In 2001, Youngstown State head football coach Jim Tressel took over as Buckeye head coach. Unlike his predecessor John Cooper, Tressel put a special emphasis on the rivalry. In his introductory speech at halftime of a January basketball game, against Michigan, he said "I can assure you that you will be proud of our young people, in the classroom, in the community, and most especially in 310 days in Ann Arbor, Michigan on the football field." In his first year, Tressel registered the Buckeyes' first defeat of the Wolverines in Ann Arbor in 14 years, by a 26–20 score. Led by senior running back Jonathan Wells, the Buckeyes raced to a 23–0 halftime lead. With Wells out, Michigan mounted a second half comeback that fell just short. The next year, Tressel achieved what Cooper could not: Beating Michigan in consecutive years with a 14–9 victory. The game was decided on the last play when defensive back Will Allen intercepted a pass at the two yard line as time expired to clinch the victory. The Buckeyes were led by freshman running back Maurice Clarett, who ran for 119 yards and one touchdown. He also had a key reception to set up Maurice Hall's game-winning score. The Buckeyes went on to win the national championship that season, as they defeated Miami in the Fiesta Bowl.

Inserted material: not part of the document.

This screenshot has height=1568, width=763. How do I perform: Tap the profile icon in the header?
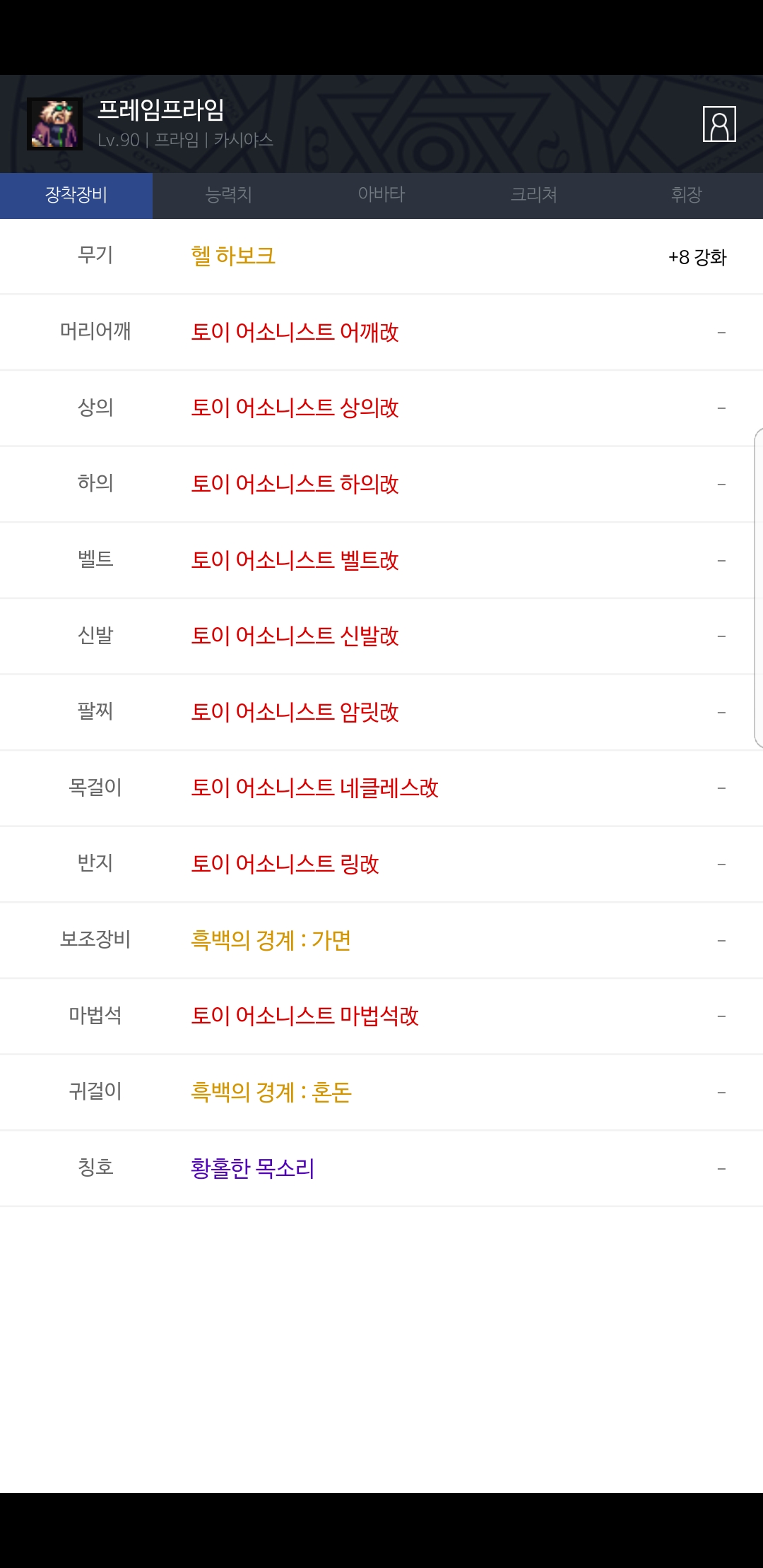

In 2003, Michigan struck back and won the 100th meeting between the historical rivals by a score of 35–21 in Ann Arbor. Senior running back Chris Perry, a Heisman finalist, had 154 yards rushing and two touchdowns to lead the Wolverines to the victory. Braylon Edwards contributed seven catches for 130 yards and two big touchdowns. The game's attendance was 112,118, the largest crowd ever for an NCAA football game at the time. In 2004, the 6–4 Buckeyes defeated the heavily favored 10–1 Wolverines, 37–21, behind the leadership of quarterback Troy Smith and true freshman receiver Ted Ginn Jr. The Buckeyes added another win in the 2005 game by overcoming a 21–12 deficit with less than eight minutes in the game. In the closing minutes of the game, the Buckeye offense scored two touchdowns to claim a 25–21 victory. Smith threw for 300 yards and completed 73% of his passes. Ginn had a game high nine catches for 89 yards.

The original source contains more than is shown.